Today in the UN’s World Refugee Day, and it’s not one for celebrating:
The number of refugees, asylum-seekers and internally displaced people around the world has topped 65 million, the United Nations High Commissioner on Refugees said Monday.
As of December 2015, there were 65.3 million displaced people, according to a report from the refugee agency. It’s the first time in the organization’s history the number has surpassed 60 million — and represents a nearly 10 percent increase over last year’s total, of 59.5 million.
That number represents “immense human suffering,” a UNHCR press release says.
One in every 113 people on Earth has now been driven from their home by persecution, conflict and violence or human rights violations.
Two other ways to wrap your mind around that number: Each minute, 24 people around the world flee their home because of violence or persecution. And if the world’s displaced people were their own nation, it would be larger than the United Kingdom.
War and violence–in Syria, Yemen, Libya, Nigeria, and many other places–is unsurprisingly driving these numbers higher and higher. Syria, Afghanistan, and Somalia together account for more than half of the total number of refugees, while violence in Yemen, Nigeria, and Colombia is driving the increase in internally displaced persons.
And there are more people being displaced almost by the day, most acutely (right now) in Fallujah. The city, whose center has now largely been taken by Iraqi forces though fighting continues in pockets, has seen tens of thousands of people flee their homes over the past several days as government forces advanced on ISIS positions. They’re now stuck in refugee camps that are far too small for the number of refugees they’re receiving, and as you know there have been reports of male refugees being picked up and treated inhumanely by Iraqi forces because they’re suspected of being (and some of them indeed are) ISIS fighters trying to flee in the chaos.
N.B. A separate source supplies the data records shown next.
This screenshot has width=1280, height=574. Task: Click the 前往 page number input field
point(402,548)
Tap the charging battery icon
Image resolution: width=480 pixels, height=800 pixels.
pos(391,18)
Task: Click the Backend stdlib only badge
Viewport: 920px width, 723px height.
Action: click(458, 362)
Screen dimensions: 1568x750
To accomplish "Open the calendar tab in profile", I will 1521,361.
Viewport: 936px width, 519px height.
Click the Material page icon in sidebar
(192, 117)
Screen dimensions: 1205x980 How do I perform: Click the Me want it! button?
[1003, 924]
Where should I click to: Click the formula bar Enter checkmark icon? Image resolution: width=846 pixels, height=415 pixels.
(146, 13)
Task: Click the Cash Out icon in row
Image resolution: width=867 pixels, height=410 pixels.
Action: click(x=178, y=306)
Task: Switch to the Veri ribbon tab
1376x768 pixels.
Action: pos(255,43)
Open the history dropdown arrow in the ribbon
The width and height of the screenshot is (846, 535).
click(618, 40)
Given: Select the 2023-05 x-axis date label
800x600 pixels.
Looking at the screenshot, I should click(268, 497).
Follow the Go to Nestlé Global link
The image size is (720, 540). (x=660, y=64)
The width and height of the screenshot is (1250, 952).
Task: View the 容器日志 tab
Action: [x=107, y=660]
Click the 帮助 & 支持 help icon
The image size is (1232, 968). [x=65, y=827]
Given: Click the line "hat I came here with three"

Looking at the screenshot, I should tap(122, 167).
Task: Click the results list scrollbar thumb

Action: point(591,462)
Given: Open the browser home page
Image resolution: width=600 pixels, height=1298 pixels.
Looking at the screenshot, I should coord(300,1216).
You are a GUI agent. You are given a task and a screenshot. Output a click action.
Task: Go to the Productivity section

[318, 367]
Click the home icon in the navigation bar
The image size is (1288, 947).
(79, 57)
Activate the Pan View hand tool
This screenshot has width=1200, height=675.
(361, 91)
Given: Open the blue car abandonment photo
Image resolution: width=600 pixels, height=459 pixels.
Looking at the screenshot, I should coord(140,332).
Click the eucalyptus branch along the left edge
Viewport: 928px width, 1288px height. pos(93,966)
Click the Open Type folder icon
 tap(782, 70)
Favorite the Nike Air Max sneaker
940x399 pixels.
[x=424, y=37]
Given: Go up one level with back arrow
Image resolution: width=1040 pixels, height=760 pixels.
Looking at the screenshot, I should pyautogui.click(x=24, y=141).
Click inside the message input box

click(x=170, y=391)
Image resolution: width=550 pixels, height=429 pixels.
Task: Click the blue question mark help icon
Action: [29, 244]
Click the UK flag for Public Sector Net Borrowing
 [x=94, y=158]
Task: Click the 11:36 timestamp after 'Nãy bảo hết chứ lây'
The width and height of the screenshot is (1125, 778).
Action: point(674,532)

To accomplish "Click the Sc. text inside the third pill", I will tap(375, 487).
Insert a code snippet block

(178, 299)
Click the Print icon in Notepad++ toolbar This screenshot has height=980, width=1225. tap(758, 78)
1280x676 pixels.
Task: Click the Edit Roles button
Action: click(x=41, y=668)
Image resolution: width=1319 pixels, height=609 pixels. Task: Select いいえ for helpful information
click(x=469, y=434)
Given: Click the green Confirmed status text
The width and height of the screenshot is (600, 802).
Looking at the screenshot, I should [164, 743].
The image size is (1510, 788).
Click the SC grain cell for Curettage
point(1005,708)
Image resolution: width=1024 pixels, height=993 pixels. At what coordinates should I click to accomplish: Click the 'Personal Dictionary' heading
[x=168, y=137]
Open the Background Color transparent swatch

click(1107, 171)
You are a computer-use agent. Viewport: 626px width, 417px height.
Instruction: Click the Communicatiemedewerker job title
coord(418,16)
It is inevitable that a military operation to dislodge ISIS from a large city like Fallujah will create a refugee crisis. The trick is not to avoid the crisis, which is probably impossible unless you cede the city to ISIS, and that’s obviously not the right answer. The trick, rather, is to rebuild the city as quickly as possible and get people back into their homes and into something resembling a normal life. That’s easier said than done, of course, particularly with an Iraqi government that is barely functional on its best day, and an international community (i.e., the West) that will always be more interested in bombing the Middle East than in helping to rebuild it after the bombs do their damage. But if we care about making sure that 2016 doesn’t break 2015’s refugee record, then good governance and major humanitarian aid are essential.